Jesús Aparicio-Bernal Sánchez (born june 15, 1929 in Madrid) is a Spanish politician who began his career under the Francoist State.

Biography 
Having read jurisdiction at university, Aparicio-Bernal became a representative (procurador) to the Cortes Generales during the Francoist era, first as a trade union representative in 1955, 1958, and 1961, and for Alicante between 1967 and 1977.

He was also the national director of the Sindicato Español Universitario (SEU), the university syndicate of the Spanish Falange movement, from 1957 to February 1962. Rodolfo Martín Villa succeeded him in the post. In 1963, Aparicio-Bernal was designated as president of the Sindicato Nacional de Prensa y Gráficas.

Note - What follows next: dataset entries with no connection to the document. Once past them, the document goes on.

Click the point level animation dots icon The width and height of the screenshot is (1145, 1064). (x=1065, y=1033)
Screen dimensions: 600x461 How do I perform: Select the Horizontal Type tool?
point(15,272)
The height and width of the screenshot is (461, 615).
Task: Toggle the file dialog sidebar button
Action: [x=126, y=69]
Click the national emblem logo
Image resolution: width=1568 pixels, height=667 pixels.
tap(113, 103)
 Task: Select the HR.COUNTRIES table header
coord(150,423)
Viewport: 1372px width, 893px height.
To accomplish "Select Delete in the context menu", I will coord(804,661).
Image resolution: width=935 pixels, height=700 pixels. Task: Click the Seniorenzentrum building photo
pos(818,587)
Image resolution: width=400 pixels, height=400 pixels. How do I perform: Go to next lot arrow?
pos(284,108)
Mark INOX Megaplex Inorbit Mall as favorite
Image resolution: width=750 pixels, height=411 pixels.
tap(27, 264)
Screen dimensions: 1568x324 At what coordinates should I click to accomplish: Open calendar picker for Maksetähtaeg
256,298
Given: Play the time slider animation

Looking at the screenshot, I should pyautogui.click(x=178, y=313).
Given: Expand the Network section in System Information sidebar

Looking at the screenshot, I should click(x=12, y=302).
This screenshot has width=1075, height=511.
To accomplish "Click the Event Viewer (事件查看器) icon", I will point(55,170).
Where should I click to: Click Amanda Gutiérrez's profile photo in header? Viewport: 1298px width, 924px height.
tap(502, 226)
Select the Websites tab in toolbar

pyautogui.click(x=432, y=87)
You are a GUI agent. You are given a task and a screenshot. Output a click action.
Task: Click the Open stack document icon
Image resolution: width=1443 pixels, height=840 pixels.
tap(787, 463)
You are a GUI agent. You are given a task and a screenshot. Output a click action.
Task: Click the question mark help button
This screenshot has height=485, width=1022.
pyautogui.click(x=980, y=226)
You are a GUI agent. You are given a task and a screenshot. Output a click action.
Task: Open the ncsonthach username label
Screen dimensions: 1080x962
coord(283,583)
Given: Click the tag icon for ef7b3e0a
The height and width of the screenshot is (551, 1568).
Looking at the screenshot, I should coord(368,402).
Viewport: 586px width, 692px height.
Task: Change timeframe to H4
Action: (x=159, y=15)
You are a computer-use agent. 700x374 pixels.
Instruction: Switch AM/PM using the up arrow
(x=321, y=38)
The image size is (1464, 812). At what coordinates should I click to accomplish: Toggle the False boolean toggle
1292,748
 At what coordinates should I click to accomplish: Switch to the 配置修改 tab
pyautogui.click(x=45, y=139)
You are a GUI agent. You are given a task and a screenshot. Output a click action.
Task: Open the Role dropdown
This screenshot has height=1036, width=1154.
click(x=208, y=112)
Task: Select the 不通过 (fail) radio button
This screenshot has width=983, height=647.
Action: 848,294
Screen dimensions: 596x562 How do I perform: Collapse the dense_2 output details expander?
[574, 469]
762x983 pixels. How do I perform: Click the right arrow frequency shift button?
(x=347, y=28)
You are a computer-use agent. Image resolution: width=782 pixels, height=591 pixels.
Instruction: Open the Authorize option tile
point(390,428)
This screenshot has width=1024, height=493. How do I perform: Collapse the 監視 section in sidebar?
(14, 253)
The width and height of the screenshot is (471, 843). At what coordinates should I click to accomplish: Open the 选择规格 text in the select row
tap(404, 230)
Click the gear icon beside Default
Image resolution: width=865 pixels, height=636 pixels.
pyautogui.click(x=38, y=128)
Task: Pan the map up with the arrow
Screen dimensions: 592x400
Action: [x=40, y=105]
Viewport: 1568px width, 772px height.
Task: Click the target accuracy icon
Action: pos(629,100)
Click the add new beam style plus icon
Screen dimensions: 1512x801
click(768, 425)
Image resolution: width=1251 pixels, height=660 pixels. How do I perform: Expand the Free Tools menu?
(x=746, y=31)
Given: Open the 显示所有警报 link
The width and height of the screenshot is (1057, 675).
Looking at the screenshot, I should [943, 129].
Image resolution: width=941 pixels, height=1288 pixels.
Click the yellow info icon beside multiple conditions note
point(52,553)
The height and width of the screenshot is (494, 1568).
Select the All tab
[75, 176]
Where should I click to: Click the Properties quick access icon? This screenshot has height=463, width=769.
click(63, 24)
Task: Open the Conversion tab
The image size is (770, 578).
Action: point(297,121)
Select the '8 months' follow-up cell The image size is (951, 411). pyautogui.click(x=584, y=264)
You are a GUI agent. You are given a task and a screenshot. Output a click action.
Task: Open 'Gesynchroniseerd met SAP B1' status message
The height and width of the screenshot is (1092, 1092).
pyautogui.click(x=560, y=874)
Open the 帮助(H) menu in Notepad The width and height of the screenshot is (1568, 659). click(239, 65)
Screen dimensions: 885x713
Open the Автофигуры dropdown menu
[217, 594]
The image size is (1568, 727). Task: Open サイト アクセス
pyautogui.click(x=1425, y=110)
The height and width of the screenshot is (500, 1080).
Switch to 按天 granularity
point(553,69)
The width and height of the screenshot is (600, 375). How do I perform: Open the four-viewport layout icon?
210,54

On 26 March 1964, Manuel Fraga Iribarne, then Minister for Information and Tourism, appointed him as the Director General of Radio Difusión y Televisión, a position equivalent to the current Chair of Corporación de Radio y Televisión Española. In this capacity, on 18 July of the same year, Aparicio-Bernal ordered the creation of Televisión Española studios at Prado del Rey in Pozuelo de Alarcón, the current central headquarters of the Corporation.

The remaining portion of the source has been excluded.